What are the Pentagon Papers?
The 3,000-page narrative and 4,000 appended documents summarised the history of the US in Indo-China from the Second World War up until May 1968.
Crucially, the papers “disclosed that successive US presidents – from Harry Truman to Lyndon Johnson – had repeatedly misled voters about the war in Indo-China”, according to The Daily Telegraph.
They were commissioned in 1967 by then-US secretary of defence Robert S. McNamara, and leaked to the media by Daniel Ellsberg, a military analyst and research associate at the Massachusetts Institute of Technology’s Center for International Studies.
The Post in Spielberg’s film title refers to The Washington Post, whose journalists scrambled to expose the cover-up, along with reporters from The New York Times.

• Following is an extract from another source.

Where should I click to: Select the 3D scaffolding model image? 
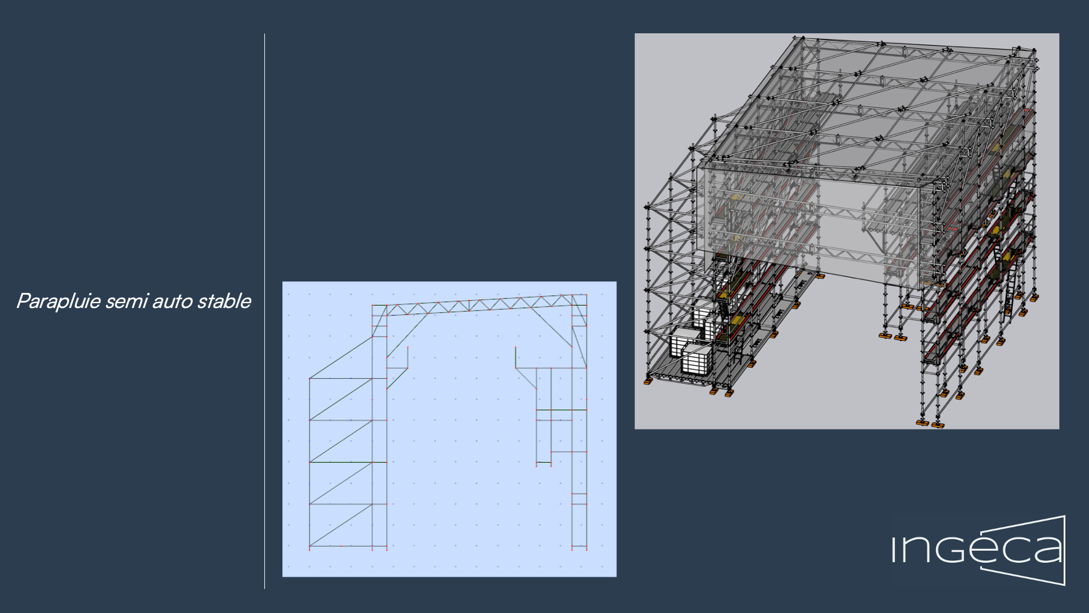tap(847, 231)
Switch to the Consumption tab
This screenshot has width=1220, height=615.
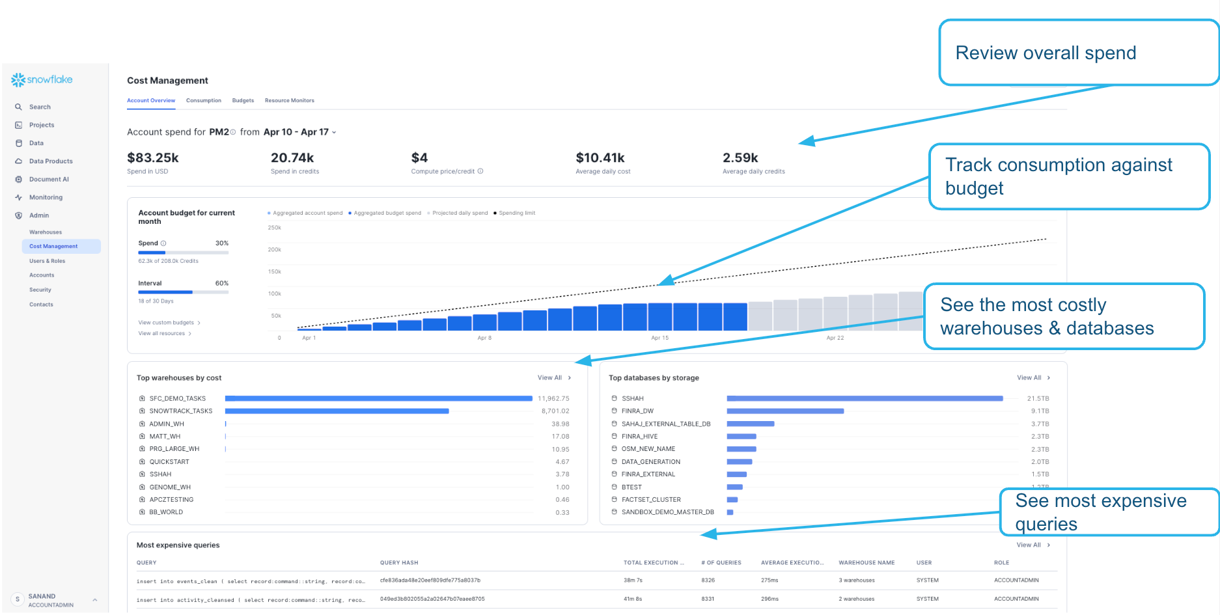click(x=203, y=101)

The movie chronicles the newspapers’ legal battle with the US government to publish material that the administration wanted to remain top secret.
What did the papers reveal?
Significantly, the papers showed that Harry S. Truman’s administration provided military aid to France in its war against the Communist-led Viet Minh independence coalition, directly involving the US in Vietnam.
They revealed that in 1954, president Dwight Eisenhower prevented a communist takeover of South Vietnam, and set out to undermine the North Vietnam communist regime.
The papers also revealed that president Lyndon B. Johnson intensified warfare against North Vietnam, and ordered bombing in 1965, and that he covertly expanded military operations into Cambodia and Laos despite telling Americans that “we seek no wider war”, according to Encyclopaedia Britannica.
“Never before had voters been given such direct proof that they were being lied to,” says The Daily Telegraph.
In a TV interview in 1971, whistle-blower Ellsberg told CBS News anchorman Walter Cronkite that the US was to blame for the Vietnam War. The US “now bear the major responsibility, as I read this history, for every death in combat in Indo-China in the last 25 years”, Ellsberg said, according to the US News and World website.